A volte capita di dover adempiere a cosiddetti “doveri sociali” a cui tutti siamo un po’ sottomessi, nonostante una certa convinzione di essere padroni della situazione, in qualsiasi momento.
Ora, dovete sapere che nell’eventualità di un’uscita in montagna , quindi con partenza al mattino presto, vivendo in luoghi separati, ognuno lascia, secondo le sue abitudini e inventive, un “segnale” con cui intende confermare la sua attiva partecipazione all’escursione (o qualsiasi altra cosa che implichi un appuntamento all’alba).
Una luce accesa, una finestra aperta, lo zaino fuori dall’uscio, insomma un segno identificativo e tangibile di:
“Ok… CI SONO !” .
Non vorrei sembrare insistente, ma il “segnale” dopo qualche tempo, diventa così familiare che solo la sua vista ti trasmette un senso di tranquillità e sicurezza, è una conferma che
“… perfetto è sveglio… non sarò da solo … sarà una bella gita!” …
Questa introduzione era, purtroppo, necessaria per spiegare i fatti avvenuti ieri mattina (7 agosto 2004).
L’uscita era già stata preparata sulla carta, come al solito con incontri, consultazioni di cartine, meteo, telefonate; tutti d’accordo.
Alle 6:30 del mattino mi trovo a casa di Andrea con tutto il necessario, il giro era classico, passavo con la macchina da Andrea, poi a prendere Franco come fatto tante altre volte, il tragitto era ormai automatico.
Saluti, quattro parole sul tempo e siamo già sotto casa di Franco, ma … c’è quella cosa, quella sicurezza che di colpo …
il “segnale” non c’è !!
La porta del garage è chiusa, … inesorabilmente chiusa, … ci deve essere un errore, non dovrebbe essere chiusa, non così … anche con la chiave !
Improvvisamente mi sembra di essere Tom Hanks nel film Apollo 13 quando dice “Houston … abbiamo un problema …”.
Ma sì quelle frasi ascoltate di sfuggita, il giovedì prima a casa di Paolo :
<franco> … ma ho la cena venerdì sera …
<amici> … ma si … torni un po’ prima … bevi poco ...
<franco> … non so … beh, ok, non farò tardi dai … mi trattengo
Ma non può essere ci aveva assicurato che …
Ci guardiamo sorpresi, poi Andrea parte deciso verso il campanello e suona, un campanello degno di quelli che nei supermercati introducono la voce al microfono, che ti ricorda lo sconto sui surgelati, strano che l’intero isolato non sia uscito alle finestre, ( io rientro in macchina con indifferenza ).
Nulla, nessun segno, Andrea riprova con aria di sfida, si sente qualcosa : un gemito, no un grugnito, un segno di qualche forma di vita e la porta del condominio che scatta.

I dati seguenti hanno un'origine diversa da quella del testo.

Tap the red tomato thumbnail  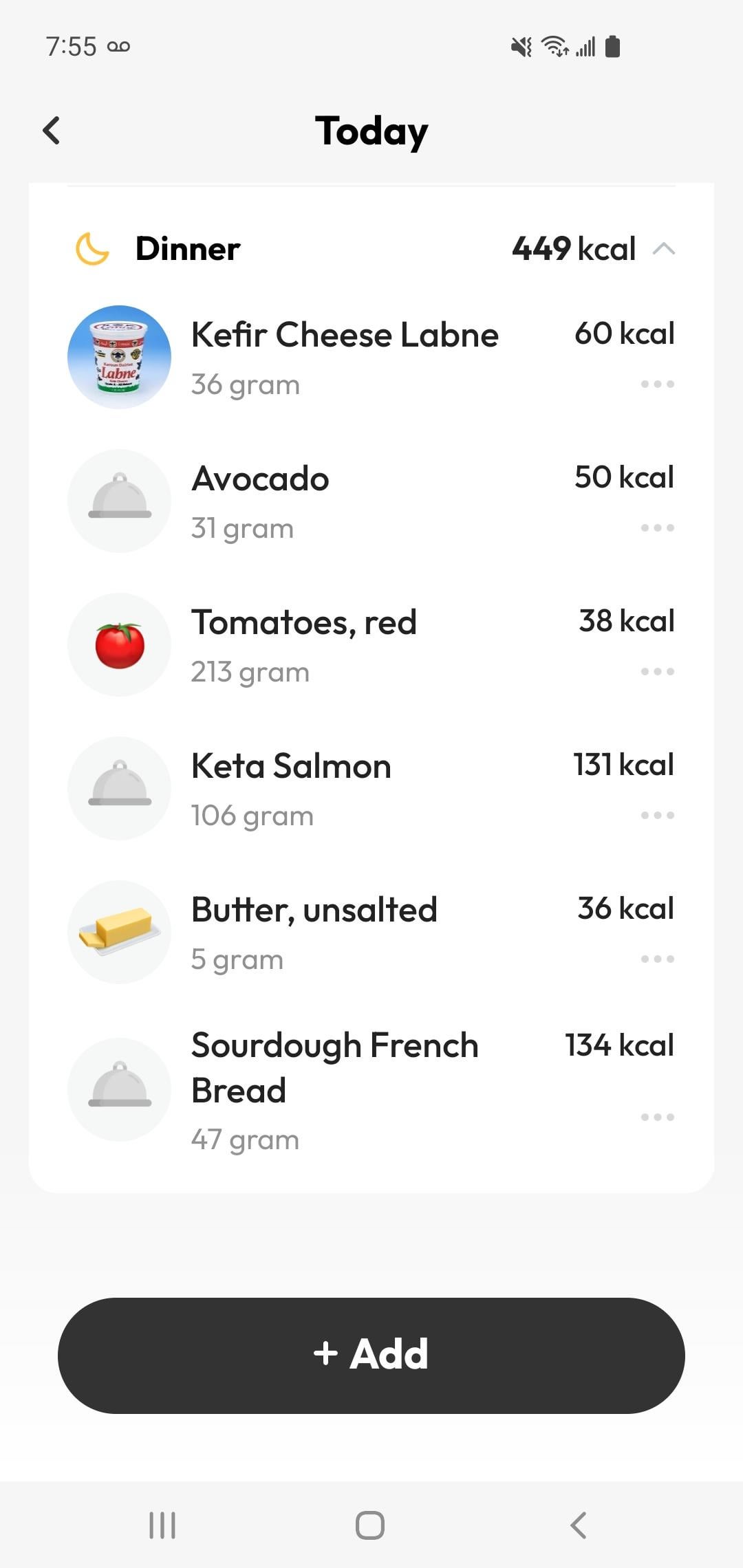tap(119, 644)
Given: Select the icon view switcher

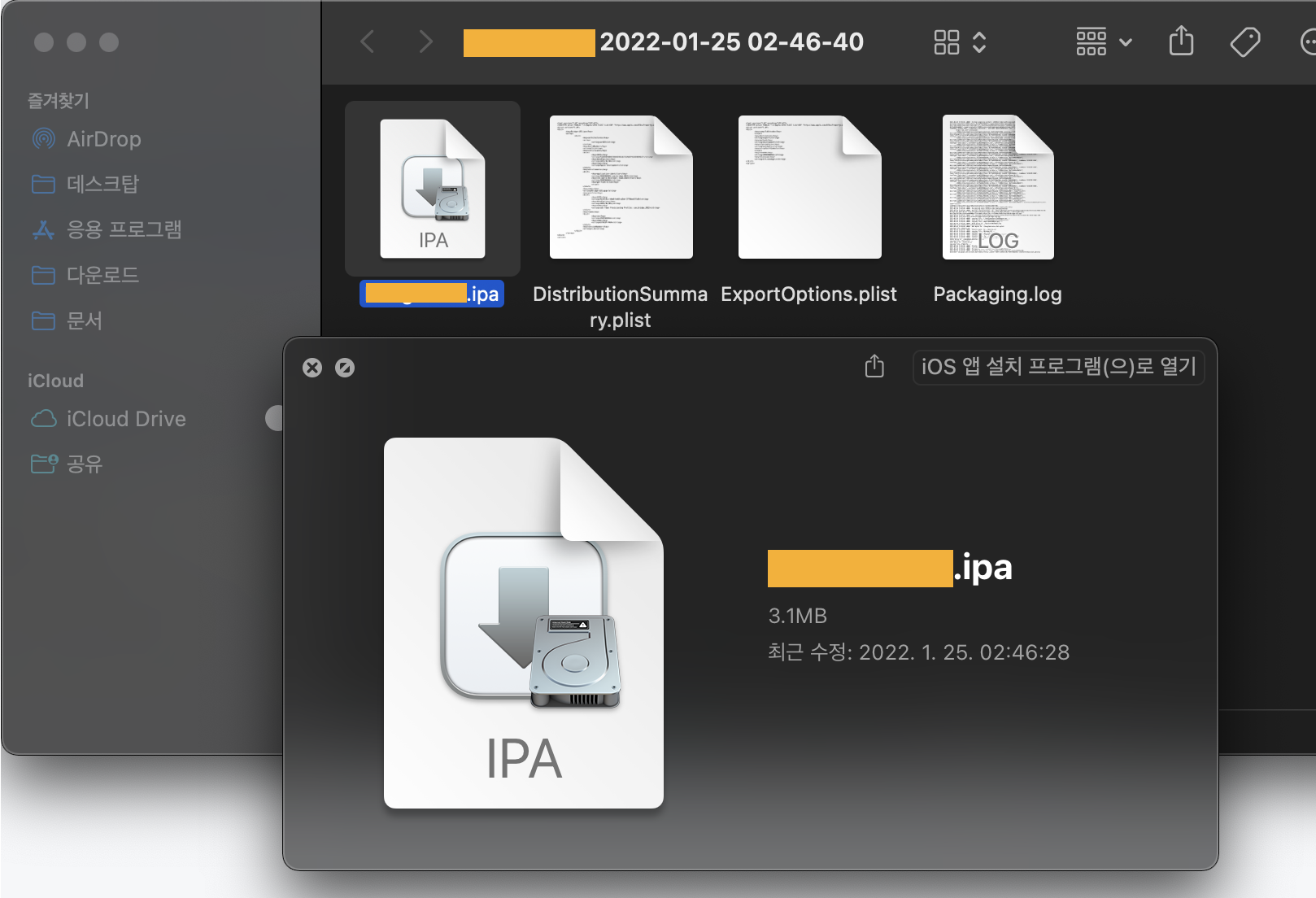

Un paio di minuti di attesa, in silenzio, poi la realtà ci appare in tutta la sua tragica evidenza: Franco!
Un uomo, anzi no, mezzo uomo e mezza bottiglia vuota, guadagna con evidente difficoltà di equilibrio il marciapiede; maglietta, pantaloncini e calze, tutto sgualcito come chi li indossa, niente scarpe, i capelli impazziti, gli occhi a fessura da cui si intravede una pupilla spenta e un sorrisino sornione come di un bimbo che ha appena rubato le caramelle e cerca di addolcirti per evitare la punizione. Franco!
Una voce scordata emette un paio di frasi sconnesse “… le 5 … poi tutti in quel locale … non arrivo …..” .
L’essere và avanti e indietro, forse in cerca di quell’equilibrio scolatosi la sera prima, poi trova l’appoggio dello sportello e prende sicurezza: “..sai il locale … le donn….. tutti …” .
Andrea, con espressione falsamente contrariata, gli chiude quasi lo sportello in faccia e l’uomo dopo aver tentato di concludere il discorso, sul finestrino fa cenno di aprire. Gli diciamo, trattenendoci dallo sghignazzare, di tornare a dormire, al che, il poveretto, raccogliendo le ultime forze si avvia, accennando un saluto al palazzo di fronte (??!), e zigzagando riguadagna la tana .
Franco, sopraffatto da se stesso, Franco cinquant’anni di vita intensa tra lavoro sport e … bar ,
... ma si che di nottate e camminate ne faremo ancora tante. Insieme!